- **SOURCE DATA**
Segment Open

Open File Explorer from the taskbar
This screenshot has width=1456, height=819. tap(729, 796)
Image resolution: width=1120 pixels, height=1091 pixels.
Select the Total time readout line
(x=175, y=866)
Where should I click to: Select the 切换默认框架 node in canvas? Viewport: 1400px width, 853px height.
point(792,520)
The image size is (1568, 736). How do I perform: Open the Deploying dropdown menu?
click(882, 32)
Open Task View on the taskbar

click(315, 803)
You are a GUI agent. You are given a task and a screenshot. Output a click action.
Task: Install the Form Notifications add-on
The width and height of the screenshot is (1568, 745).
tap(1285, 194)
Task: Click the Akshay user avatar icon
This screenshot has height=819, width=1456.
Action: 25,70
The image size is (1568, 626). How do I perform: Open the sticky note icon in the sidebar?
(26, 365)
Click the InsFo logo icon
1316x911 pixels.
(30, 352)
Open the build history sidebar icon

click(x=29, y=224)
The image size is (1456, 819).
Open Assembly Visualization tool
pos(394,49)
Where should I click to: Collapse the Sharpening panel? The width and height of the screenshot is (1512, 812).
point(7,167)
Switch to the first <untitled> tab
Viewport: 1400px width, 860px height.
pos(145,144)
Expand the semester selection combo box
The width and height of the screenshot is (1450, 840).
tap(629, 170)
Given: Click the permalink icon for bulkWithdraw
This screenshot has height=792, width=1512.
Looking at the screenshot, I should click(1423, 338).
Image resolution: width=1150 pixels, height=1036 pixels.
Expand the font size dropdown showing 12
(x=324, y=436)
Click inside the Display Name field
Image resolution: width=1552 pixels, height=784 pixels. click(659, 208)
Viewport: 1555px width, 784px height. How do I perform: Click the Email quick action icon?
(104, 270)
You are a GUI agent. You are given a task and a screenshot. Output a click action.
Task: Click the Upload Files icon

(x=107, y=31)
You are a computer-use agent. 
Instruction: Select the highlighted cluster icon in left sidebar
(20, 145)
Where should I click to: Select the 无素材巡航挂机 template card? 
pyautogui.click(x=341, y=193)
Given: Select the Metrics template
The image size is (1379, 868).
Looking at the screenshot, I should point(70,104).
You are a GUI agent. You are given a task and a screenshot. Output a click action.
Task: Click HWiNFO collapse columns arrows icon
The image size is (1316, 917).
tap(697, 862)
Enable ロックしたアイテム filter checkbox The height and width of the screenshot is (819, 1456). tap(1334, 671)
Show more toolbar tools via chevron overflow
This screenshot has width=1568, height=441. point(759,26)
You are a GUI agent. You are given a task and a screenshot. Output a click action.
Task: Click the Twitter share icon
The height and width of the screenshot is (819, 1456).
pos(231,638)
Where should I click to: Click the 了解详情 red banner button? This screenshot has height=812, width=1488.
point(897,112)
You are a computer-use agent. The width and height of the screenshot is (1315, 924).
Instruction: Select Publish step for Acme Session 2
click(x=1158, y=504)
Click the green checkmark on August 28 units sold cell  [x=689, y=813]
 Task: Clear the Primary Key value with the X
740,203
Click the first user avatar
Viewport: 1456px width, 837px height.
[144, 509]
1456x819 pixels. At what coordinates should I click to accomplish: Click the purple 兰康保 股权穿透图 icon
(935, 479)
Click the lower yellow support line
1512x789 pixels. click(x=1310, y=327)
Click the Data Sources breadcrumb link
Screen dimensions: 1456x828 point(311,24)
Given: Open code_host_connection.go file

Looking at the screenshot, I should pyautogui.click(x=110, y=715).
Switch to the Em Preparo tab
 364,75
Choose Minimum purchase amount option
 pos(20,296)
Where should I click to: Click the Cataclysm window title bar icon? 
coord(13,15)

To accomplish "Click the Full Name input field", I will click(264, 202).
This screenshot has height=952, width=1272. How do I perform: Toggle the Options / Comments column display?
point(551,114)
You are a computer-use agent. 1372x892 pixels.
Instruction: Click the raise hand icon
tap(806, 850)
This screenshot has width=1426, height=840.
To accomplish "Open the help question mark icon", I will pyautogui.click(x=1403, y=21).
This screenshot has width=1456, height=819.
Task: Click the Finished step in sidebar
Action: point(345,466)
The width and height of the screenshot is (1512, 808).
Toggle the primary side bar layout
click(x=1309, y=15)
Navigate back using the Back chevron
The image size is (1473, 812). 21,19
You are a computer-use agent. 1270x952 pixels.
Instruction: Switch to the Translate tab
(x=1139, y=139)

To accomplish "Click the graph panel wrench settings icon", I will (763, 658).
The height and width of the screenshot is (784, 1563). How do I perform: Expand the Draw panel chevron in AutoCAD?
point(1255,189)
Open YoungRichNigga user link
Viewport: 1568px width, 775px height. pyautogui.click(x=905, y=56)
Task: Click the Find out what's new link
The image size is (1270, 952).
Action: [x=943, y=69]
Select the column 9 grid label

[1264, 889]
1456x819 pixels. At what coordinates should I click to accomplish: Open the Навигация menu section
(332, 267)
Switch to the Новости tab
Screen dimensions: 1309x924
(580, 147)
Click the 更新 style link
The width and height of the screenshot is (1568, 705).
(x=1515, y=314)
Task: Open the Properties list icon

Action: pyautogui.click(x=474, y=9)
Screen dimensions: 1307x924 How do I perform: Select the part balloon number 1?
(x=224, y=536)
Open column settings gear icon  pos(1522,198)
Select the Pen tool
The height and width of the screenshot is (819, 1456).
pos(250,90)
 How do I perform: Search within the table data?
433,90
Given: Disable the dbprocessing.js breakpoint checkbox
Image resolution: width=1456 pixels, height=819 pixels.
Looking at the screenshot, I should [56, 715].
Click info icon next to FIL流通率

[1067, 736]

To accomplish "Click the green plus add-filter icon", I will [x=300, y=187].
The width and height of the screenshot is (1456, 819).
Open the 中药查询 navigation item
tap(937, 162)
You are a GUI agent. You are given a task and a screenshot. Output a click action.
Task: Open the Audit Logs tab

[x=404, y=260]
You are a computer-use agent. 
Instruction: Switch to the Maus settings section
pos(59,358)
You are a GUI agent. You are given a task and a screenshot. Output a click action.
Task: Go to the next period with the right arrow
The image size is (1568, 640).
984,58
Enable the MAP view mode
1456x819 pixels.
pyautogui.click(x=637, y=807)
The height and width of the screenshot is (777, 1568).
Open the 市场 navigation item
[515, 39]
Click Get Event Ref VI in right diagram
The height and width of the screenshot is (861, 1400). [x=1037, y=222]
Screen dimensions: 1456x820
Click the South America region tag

Segment Closed

- **ACTIVITY**
In the records above, each line with the string "avatar" should be copied.

- **RESPONSE BELOW**
Task: Click the Akshay user avatar icon
Click the first user avatar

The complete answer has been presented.